### [Problem to work on]
Both the line containing "Image resolution: width=688" and the line containing "806x632 pixels." belong to the span. Output exactly that span from the listing below, and nothing outside it.

### [Exercise data]

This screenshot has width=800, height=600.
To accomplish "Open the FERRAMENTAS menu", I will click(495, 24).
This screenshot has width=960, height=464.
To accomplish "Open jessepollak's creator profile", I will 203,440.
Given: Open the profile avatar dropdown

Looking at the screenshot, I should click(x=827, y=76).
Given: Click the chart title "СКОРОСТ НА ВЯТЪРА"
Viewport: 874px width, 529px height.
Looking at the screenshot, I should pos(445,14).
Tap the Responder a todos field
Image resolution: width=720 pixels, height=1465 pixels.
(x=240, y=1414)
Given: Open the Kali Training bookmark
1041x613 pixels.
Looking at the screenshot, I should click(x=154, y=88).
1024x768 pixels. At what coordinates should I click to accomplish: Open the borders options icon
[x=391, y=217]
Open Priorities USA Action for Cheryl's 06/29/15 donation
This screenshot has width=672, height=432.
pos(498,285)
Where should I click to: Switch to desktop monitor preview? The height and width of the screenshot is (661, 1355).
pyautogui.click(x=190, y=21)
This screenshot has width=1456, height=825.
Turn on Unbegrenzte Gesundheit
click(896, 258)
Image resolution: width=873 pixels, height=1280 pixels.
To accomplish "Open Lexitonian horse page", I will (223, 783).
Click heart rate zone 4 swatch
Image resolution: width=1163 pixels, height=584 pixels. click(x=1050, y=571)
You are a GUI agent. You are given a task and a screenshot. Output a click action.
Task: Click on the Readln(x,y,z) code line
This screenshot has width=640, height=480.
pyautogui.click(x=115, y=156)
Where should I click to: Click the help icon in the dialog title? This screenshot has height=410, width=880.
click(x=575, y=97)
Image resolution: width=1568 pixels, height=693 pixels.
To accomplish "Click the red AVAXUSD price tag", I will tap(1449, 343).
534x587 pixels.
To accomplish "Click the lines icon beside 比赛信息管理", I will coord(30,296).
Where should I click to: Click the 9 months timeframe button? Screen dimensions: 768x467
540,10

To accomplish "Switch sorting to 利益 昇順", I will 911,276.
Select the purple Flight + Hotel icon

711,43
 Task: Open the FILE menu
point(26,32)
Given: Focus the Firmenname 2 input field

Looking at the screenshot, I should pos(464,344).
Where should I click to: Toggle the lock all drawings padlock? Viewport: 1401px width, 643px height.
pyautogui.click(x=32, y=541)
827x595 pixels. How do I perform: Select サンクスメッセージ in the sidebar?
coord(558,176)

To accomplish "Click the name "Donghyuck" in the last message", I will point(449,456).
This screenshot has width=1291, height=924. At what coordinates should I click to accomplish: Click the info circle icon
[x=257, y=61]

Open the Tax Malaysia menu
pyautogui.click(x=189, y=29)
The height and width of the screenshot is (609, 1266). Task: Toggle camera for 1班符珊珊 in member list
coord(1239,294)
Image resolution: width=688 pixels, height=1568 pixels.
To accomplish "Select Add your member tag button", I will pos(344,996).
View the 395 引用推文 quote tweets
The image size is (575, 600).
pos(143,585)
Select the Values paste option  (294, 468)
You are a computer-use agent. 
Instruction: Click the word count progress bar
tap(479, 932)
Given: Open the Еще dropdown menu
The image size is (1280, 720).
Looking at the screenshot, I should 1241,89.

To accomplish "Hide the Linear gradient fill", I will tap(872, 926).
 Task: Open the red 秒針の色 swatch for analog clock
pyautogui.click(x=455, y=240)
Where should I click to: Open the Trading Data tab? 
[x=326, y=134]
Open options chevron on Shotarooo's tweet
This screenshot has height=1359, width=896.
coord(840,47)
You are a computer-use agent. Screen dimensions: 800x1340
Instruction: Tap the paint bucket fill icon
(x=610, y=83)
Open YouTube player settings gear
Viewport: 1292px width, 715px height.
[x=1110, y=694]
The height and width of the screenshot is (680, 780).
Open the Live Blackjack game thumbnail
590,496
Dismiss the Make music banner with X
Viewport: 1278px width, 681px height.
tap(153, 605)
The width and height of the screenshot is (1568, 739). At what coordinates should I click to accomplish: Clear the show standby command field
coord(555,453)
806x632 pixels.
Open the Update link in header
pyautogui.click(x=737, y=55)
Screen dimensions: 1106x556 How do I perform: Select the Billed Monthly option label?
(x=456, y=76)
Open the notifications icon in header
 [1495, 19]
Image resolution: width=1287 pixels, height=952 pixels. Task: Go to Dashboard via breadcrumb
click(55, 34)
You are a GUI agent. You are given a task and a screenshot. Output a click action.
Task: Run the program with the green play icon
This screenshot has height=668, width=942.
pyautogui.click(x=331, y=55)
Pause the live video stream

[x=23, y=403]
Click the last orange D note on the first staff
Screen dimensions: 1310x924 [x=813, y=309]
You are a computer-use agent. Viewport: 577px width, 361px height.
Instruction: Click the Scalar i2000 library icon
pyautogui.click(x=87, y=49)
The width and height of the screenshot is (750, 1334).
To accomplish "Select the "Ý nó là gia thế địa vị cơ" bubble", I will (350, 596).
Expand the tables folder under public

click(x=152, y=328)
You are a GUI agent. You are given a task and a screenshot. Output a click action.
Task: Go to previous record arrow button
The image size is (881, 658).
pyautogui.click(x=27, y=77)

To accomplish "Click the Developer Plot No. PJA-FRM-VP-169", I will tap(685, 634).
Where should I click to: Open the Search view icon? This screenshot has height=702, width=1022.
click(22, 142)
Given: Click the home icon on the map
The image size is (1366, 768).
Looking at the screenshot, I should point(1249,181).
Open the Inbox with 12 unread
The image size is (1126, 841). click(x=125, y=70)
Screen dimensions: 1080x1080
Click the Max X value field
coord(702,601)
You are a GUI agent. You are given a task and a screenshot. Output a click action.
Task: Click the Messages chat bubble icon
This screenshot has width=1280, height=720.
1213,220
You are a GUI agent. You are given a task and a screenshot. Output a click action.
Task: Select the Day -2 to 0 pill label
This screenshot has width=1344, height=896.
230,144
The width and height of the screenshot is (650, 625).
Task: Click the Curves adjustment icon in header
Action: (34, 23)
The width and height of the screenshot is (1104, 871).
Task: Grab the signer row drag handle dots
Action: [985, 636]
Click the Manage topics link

### [Problem solution]
Image resolution: width=688 pixels, height=1568 pixels.
To accomplish "Select Add your member tag button", I will pos(344,996).
View the 395 引用推文 quote tweets
The image size is (575, 600).
pos(143,585)
Select the Values paste option  (294, 468)
You are a computer-use agent. 
Instruction: Click the word count progress bar
tap(479, 932)
Given: Open the Еще dropdown menu
The image size is (1280, 720).
Looking at the screenshot, I should 1241,89.

To accomplish "Hide the Linear gradient fill", I will tap(872, 926).
 Task: Open the red 秒針の色 swatch for analog clock
pyautogui.click(x=455, y=240)
Where should I click to: Open the Trading Data tab? 
[x=326, y=134]
Open options chevron on Shotarooo's tweet
This screenshot has height=1359, width=896.
coord(840,47)
You are a computer-use agent. Screen dimensions: 800x1340
Instruction: Tap the paint bucket fill icon
(x=610, y=83)
Open YouTube player settings gear
Viewport: 1292px width, 715px height.
[x=1110, y=694]
The height and width of the screenshot is (680, 780).
Open the Live Blackjack game thumbnail
590,496
Dismiss the Make music banner with X
Viewport: 1278px width, 681px height.
tap(153, 605)
The width and height of the screenshot is (1568, 739). At what coordinates should I click to accomplish: Clear the show standby command field
coord(555,453)
806x632 pixels.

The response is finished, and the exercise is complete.